Yes it’s a paraphrase. But to be fair some of Marx’s own wordings are fairly close. I don’t remember those i read previously (from books he published later in his life), but for what it’s worth from exactly 5 seconds of “googling”: “this dictatorship is only a transition to the dissolution of all classes and leads to the formation of a classless society.”
Of course it has. Communism (or anarchism) is a quasi-natural state of things in many circumstances (see also Graeber on this topic). Most communities throughout the history of humankind have lived without what we understand as private property or work, and millions of people live to this day in self-organized communities without rulers. These people are practically building communism without intermediate steps or broken promises, or even political police: they are accomplishing a lot more than Stalin or Mao ever did who just reproduced the structures of the old Empires and painted them red (which has arguably nothing to do with communism).
I agree that communism will lead to a return to this natural human state. There’s a reason why we use the word revolution. When we talk about a revolution of the earth around the sun, it is the earth returning to the same position it was a year ago. That’s what a revolution is, an instance of something revolving, which implies an eternal cycle.
But of course, the earth doesn’t really return to the same place, because the sun is moving too. So it’s more of a spiral. That’s one of the main ideas of dialectics: everything is in motion, all change is connected. So even if we can narrowly contrive a useful picture of the earth in an eternal cycle, in the big picture, something has still changed. History doesn’t repeat itself but it rhymes.
So the point of this ramble is to say that while there will most likely be a lot of similarities between this final stage communist society and primitive communism, they are not the same thing. What’s ironic is that the end of primitive communism and the beginning of this final communism are both events driven by the same thing. An overabundance of commodities.
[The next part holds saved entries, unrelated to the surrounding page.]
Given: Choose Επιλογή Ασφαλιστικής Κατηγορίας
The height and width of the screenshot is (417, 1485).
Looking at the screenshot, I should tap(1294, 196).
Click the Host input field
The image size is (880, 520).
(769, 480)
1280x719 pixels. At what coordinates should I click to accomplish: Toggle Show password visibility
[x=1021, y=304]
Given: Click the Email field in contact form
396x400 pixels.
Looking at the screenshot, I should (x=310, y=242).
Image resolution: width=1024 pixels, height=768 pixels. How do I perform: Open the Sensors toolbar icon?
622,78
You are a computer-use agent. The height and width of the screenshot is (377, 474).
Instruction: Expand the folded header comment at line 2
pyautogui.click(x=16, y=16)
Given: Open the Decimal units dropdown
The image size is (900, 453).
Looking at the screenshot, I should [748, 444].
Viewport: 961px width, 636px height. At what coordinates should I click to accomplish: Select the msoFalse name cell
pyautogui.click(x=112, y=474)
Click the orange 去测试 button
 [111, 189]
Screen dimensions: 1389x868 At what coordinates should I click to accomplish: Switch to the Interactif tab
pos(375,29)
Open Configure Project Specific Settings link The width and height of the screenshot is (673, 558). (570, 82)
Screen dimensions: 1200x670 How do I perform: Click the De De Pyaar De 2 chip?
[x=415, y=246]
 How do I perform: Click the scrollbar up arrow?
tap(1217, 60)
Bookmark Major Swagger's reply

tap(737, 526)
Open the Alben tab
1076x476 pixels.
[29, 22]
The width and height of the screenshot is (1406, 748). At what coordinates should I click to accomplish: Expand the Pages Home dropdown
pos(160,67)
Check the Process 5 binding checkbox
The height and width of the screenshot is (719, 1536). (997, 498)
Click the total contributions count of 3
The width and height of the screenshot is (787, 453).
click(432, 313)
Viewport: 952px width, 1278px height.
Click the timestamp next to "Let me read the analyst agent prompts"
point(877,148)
When this happened the first time, it gave rise to the institution of private property, because people now had something worth protecting and stealing. In the future, overabundance will lead to the dissolution of private property. Because everyone’s needs and desires can be met the institution of protecting one groups desires over an other’s will be redundant.
So already we see a key difference. Primitive communism existed because of scarcity, the communism of the future exists because of overabundance.
I’m not sure what you are referring to because you could be referring to a lot of different things. Maybe the Zapatistas or Rojava? I guess not Zapatistas because they have leaders. But Rojava only exists in the context of a civil war and a state of anarchy which also allowed far right groups like ISIS to flourish. And Rojava is also financially backed by the US government. But maybe I assume too much and there is a different example you have?
No that’s not my argument. Putin isn’t a communist. What I said more specifically was that Russia is a popular front like China was during WWII. China wasn’t communist during WWII, but the communists were a strong faction in alliance with the others in China. Because there is a contradiction between the country and the imperial ruling class that is principal. The contradiction between the national bourgeoisie and the working class is secondary at the moment.